Why did he in fact sign an agreement barring him from competing in that sector?
I can't understand how somebody who wants such a perfect world consistently painted himself into a corner from which he couldn't.
It still sounds like he's just reacting to his current situation, rather than doing because of his ideals.
Dotcom ceased to be a director on 3rd September 2013 (http://www.business.govt.nz/companies/app/ui/pages/companies...) but I can't get a definite answer on shareholdings (https://www.business.govt.nz/companies/app/ui/pages/companie...) as they may be through layers of shell companies, and highly untraceable.

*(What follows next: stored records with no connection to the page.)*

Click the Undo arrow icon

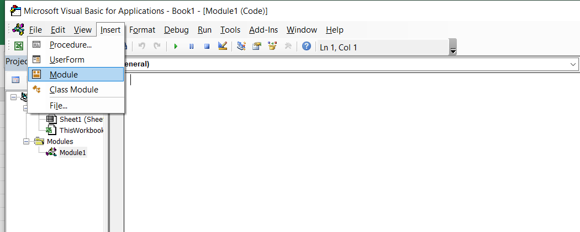pos(141,47)
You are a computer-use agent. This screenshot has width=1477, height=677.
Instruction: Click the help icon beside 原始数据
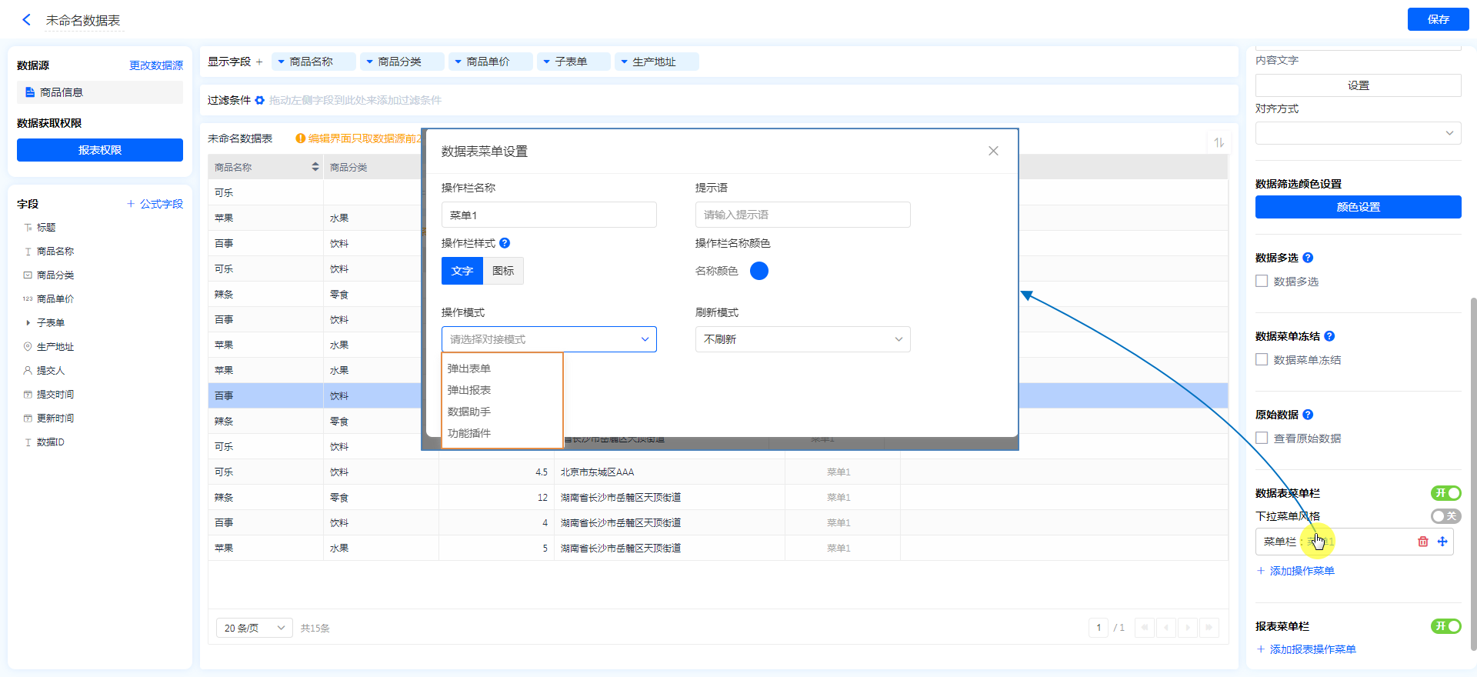[1308, 415]
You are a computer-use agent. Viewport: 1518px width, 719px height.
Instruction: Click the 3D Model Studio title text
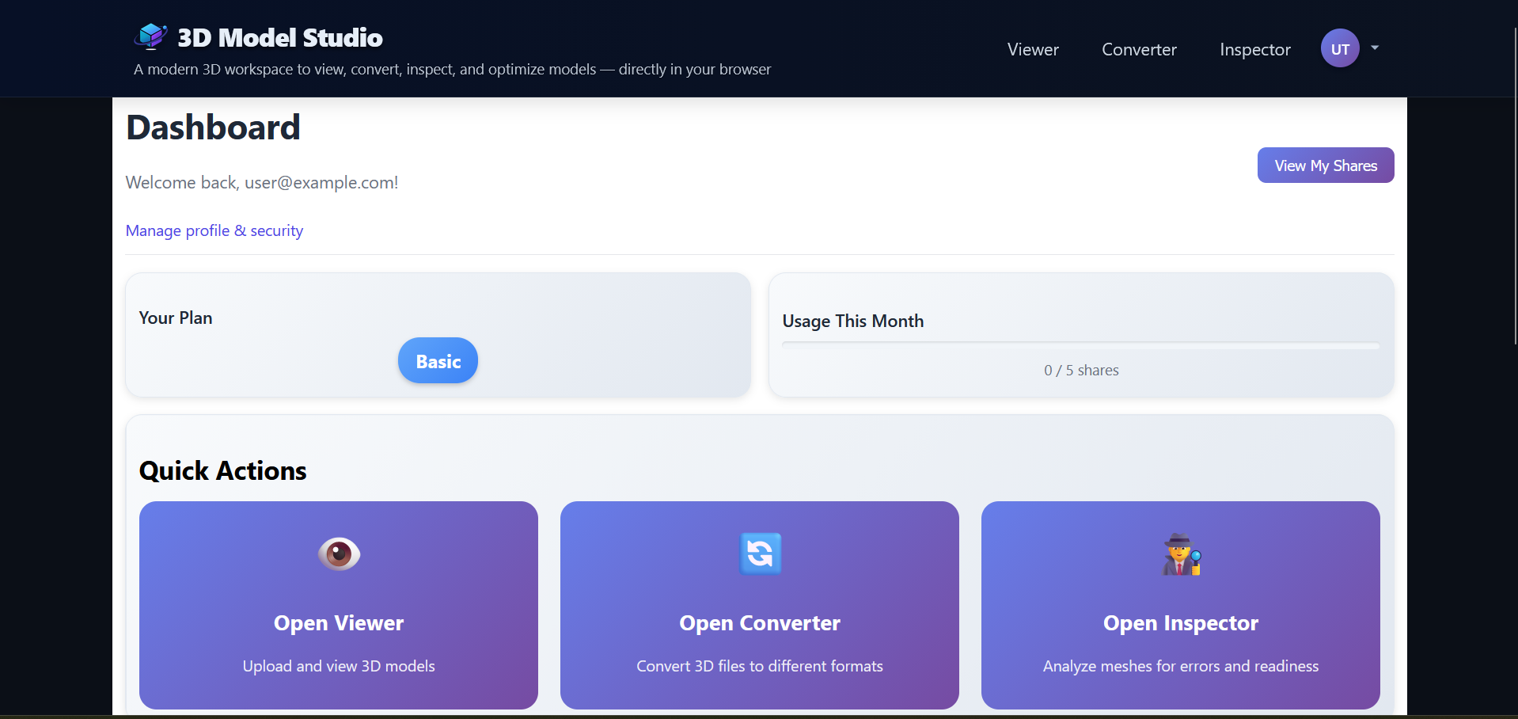pos(279,37)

Sync encrypted filesystems to the cloud. EncFS has some known issues, but for a lot of my stuff, where it's "write once read many times" it still seems to be OK from an encryption point of view - though it inevitably leaks file size information. On the other hand, it does play very nicely with Dropbox/GoogleDrive/BTSync - although for the sufficiently paranoid you need to consider the risk of the Dropbox/GoogleDive/BTSync binary running on your device having access to the unencrypted local partition... Using rsync or some open source sync tool might mitigate that somewhat (but I suspect if you've got data which you suspect an attacker might subvert Google or Dropbox to get access to, you _really_ shouldn't be trying to work out how to protect that data on someone else's storage - buy your own hard drives and deal with multiple copies and geographically separate duplicates yourself)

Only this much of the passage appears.